==== SUPPLIED RECORDS

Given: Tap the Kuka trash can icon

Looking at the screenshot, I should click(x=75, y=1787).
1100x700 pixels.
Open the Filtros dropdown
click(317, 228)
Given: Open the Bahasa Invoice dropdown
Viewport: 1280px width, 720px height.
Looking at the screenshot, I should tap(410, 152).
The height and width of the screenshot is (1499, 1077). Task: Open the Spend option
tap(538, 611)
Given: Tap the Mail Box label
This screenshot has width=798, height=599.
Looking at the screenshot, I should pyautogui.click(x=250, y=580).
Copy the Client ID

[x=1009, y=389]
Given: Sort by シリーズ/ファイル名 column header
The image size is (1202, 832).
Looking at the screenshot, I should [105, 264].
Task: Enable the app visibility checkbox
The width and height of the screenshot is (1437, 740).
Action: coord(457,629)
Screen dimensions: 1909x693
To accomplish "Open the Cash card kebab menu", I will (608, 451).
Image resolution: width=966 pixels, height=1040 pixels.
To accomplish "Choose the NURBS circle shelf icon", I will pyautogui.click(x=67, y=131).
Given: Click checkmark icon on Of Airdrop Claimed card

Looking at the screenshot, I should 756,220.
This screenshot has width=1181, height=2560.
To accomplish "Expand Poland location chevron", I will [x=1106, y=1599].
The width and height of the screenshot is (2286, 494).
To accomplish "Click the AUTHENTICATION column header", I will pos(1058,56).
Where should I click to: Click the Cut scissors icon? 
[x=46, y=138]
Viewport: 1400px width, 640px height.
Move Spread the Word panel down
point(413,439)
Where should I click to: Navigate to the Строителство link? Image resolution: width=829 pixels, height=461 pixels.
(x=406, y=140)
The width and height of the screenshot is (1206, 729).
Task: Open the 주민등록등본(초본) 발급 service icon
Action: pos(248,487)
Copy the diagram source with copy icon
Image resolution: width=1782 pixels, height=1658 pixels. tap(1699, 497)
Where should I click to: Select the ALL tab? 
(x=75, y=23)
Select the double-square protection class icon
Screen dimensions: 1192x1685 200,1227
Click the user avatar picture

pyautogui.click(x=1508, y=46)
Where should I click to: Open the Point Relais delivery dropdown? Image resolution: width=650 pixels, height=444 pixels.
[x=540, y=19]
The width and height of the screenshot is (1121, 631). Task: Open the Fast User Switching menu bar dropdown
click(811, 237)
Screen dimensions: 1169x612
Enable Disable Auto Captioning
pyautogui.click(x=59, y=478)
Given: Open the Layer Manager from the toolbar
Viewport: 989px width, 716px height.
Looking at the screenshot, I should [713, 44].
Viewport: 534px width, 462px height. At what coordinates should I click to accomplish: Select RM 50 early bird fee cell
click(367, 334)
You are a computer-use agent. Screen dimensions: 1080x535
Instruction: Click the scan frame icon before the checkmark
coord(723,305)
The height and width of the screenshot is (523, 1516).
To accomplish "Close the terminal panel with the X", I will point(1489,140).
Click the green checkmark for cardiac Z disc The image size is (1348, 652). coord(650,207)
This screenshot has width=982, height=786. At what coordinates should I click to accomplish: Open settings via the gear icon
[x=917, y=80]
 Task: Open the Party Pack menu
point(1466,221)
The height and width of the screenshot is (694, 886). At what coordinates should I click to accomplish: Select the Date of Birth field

========

Your answer should consist only of the lines above between the line holding "The width and height of the screenshot is (1121, 631)." and the line holding "Given: Open the Layer", inclusive, each transcribed exactly.

■ RESULT ■
The width and height of the screenshot is (1121, 631). Task: Open the Fast User Switching menu bar dropdown
click(811, 237)
Screen dimensions: 1169x612
Enable Disable Auto Captioning
pyautogui.click(x=59, y=478)
Given: Open the Layer Manager from the toolbar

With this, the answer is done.